Having this form of birth control at our fingertips will give women more say over whether and when we have children, but it will also give us more leverage. If we had complete control of our reproduction, we suspect that the U.S. would look a lot more like Europe, where birth control is easily available, and there are many fewer unintended births, and a lower birth-rate overall.*
As a result, in European countries and elsewhere, governments openly worry about the low birth rate and encourage parenting with year-long paid maternity leaves, months of paternity leave, visiting nurses for parents of infants, paid sick leave by law, free or subsidized childcare, cash allowances from the government for each child, and many other benefits we only dream of here. Besides, they all have universal health care.

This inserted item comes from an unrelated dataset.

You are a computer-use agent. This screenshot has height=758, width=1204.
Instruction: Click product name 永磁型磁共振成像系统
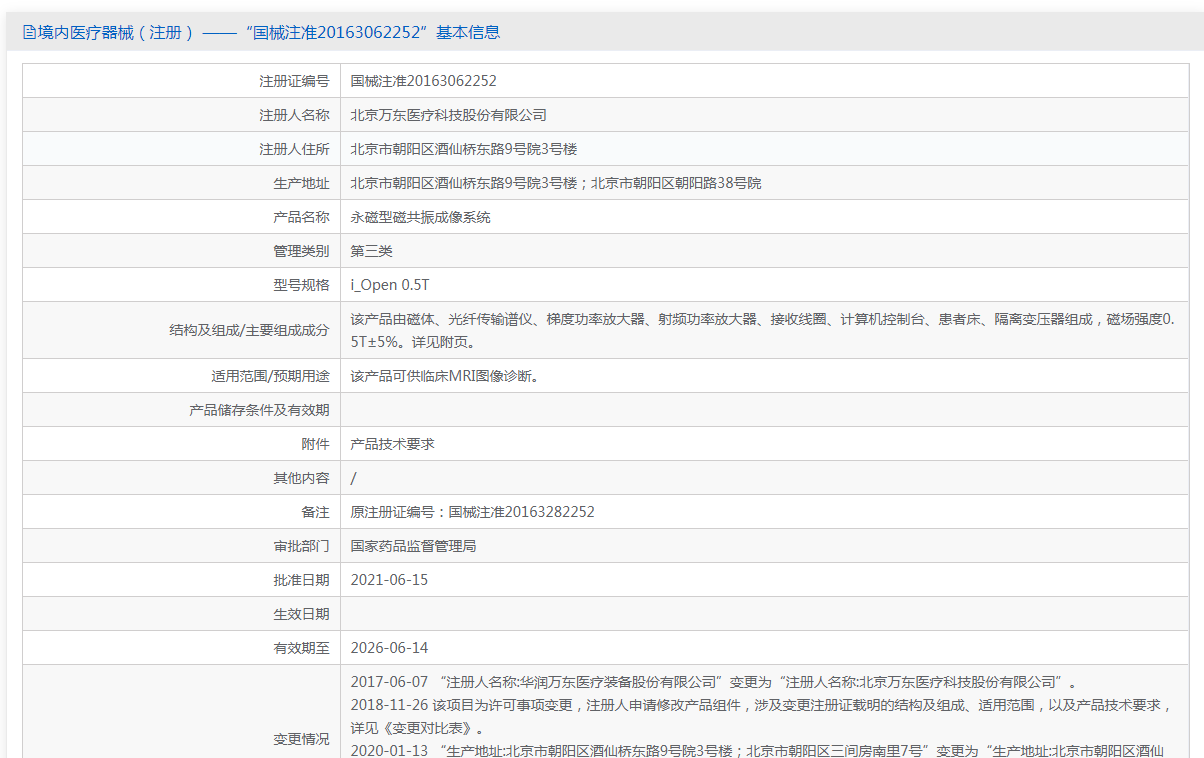pyautogui.click(x=420, y=217)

Here, we have to jump through hoops and pay high costs for birth control and abortion, while the government slashes the few tiny programs, like Head Start, that actually help us raise children.
National Women’s Liberation has been at the forefront of this struggle, from sitting in at the FDA, resulting in arrest; defying the prescription requirement and handing the Morning-After Pill out on the street to those who needed it; holding speak-outs outside of Health and Human Services; flashmobbing a pharmacy to put it on the shelf ourselves; to filing this lawsuit against the Food and Drug Administration and Health and Human Services.
The Morning-After Pill is already available without a prescription in at least 63 other countries, including the United Kingdom, France, Denmark and Ghana. We are slowly catching up, but it shouldn’t have taken over a decade of pressure from feminists, our allies and a lawsuit, and now more hoops and appeals from the FDA and the Justice Department.
In addition to these new hurdles, there is a still a huge fight ahead of us on the cost of birth control, including the Morning-After Pill. We advocate for coverage through a truly universal national health insurance system (single-payer).
Tummino is an example of organized feminism waging a legal battle, which has been effective because it’s part of a broad mobilization. Because National Women’s Liberation’s campaign included breaking the very prescription requirements we sought to change, NWL members were the perfect plaintiffs to represent the interests of all women, who, just like them, needed the Morning-After Pill to be over-the-counter with no restrictions. The Center for Reproductive Rights approached National Women’s Liberation members and the lawsuit was filed shortly after in January 2005.
Clearly, a court case alone did not get us this far, and a court case alone will not win advances for women. A strong and active “dues-paying feminist” membership** is needed to secure and advance the victories won in the courtroom.
* Redstockings draws attention to the history of European "birth strike" idea in Women's Liberation and National Health Care: Confronting the Myth of America (2001).